Viajé hasta Frankfurt a entregarle una copia del Nunca Más argentino editado por EUDEBA, y a hacerle preguntas para una revista jurídica de la UBA; a preguntarle por los hermanos Hans y Sophie Scholl (del grupo de München La Rosa Blanca, decapitados por protestar contra Hitler), por el juez Roland Freisler, que humillaba a los perseguidos en las audiencias haciéndolos declarar sin pantalones, por el negacionismo en Alemania (que es un delito), algo que podría replicar la Argentina. Le conté que en la Argentina se está viviendo en la actualidad un retroceso en las políticas de Memoria, Verdad y Justicia, a lo que se mostró indignado, comparando la situación con la que se vive en Alemania, donde también está creciendo la extrema derecha: hace un gesto de desdén con la mano y se pregunta “por qué estas cosas tan importantes y graves no se enseñan en las escuelas desde el primer grado”. Me cuenta que hace apenas dos años que las escuelas de toda Alemania han empezado a pedirle, a sus 95 años, que cuente su experiencia. Cuando le pregunto por la “libertad de expresión“ (consigna que los neonazis emplean en Alemania para defenderse de la acusación de negar la historia y la magnitud de los crímenes), Wiese sostiene contundente: “la libertad debe tener un límite“. Cuando le cuento que en la Argentina hay sectores que niegan la gravedad del terrorismo de Estado o subestiman la importancia de la búsqueda de los hijos robados, me responde “siempre defender la justicia ha sido difícil, también en Alemania lo es, pero al final no hay alternativa”.

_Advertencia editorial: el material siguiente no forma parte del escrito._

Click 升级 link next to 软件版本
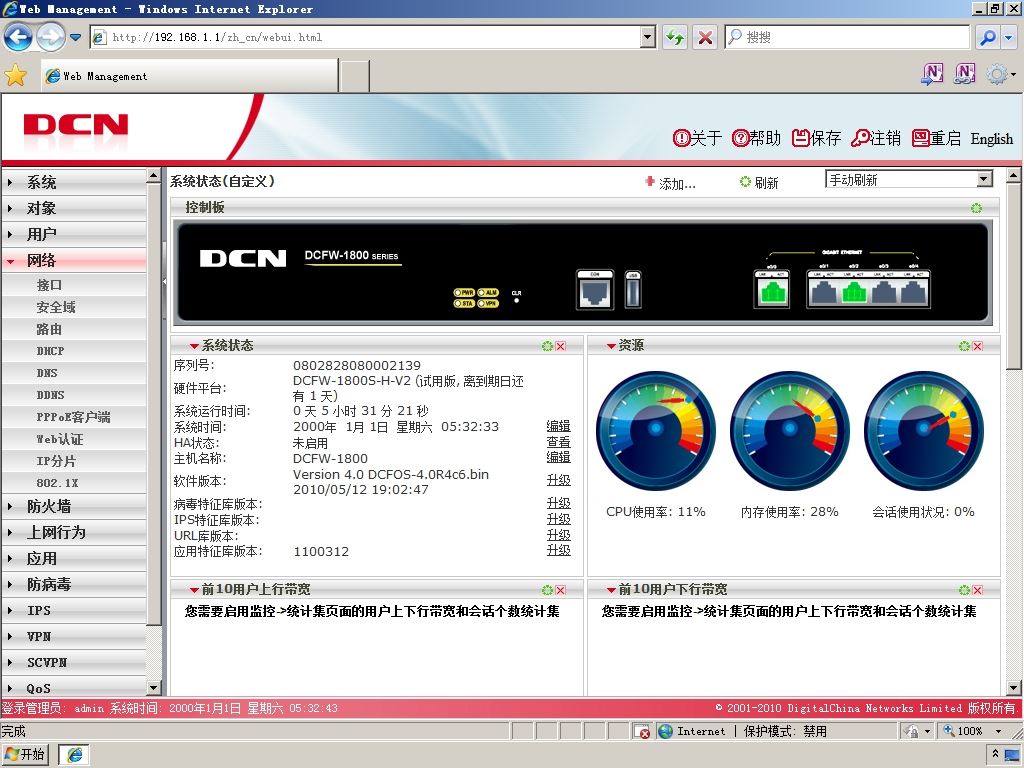Viewport: 1024px width, 768px height. pyautogui.click(x=558, y=481)
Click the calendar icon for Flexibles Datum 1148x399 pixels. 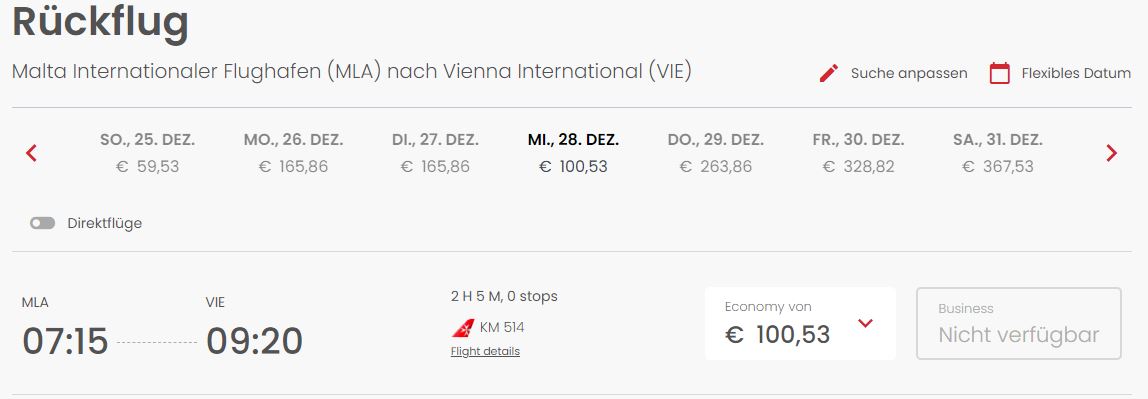(x=999, y=73)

Cuando nos despedimos nos acompaña hasta la puerta como hacen siempre los alemanes, y se queda viéndonos desde el jardin, parado. Nos dice mientras nos vamos que la próxima vez le dirá a su hija, casada con un profesor de filología de Salamanca, que venga, así no tengo que hacer el esfuerzo de hablar sobre temas tan sensibles en un idioma difícil. “A ella le encanta hablar en castellano. Me puede leer el Nunca Más”. Cuando me voy, volteo y lo veo parado, con la humildad y la entrega que lo llevó, medio siglo antes, a luchar en soledad contra un sistema judicial cómplice del horror. Alcanza con un solo hombre. Cuando estábamos sentados en su sillón, en el living, le dije que había leído muchas cosas en Alemania (que incluso me había costado mucho escribir sobre derechos humanos en un país como Alemania, me habían becado —la Democracia Cristiana— para escribir allí sobre derechos humanos, y había momentos en que yo sentía que no se podía, que había algo, difícil de poner en palabras, que me frenaba, que me impedía seguir) pero ninguna había sido tan trascendente, para mi formación de abogado, como conocerlo a él en persona.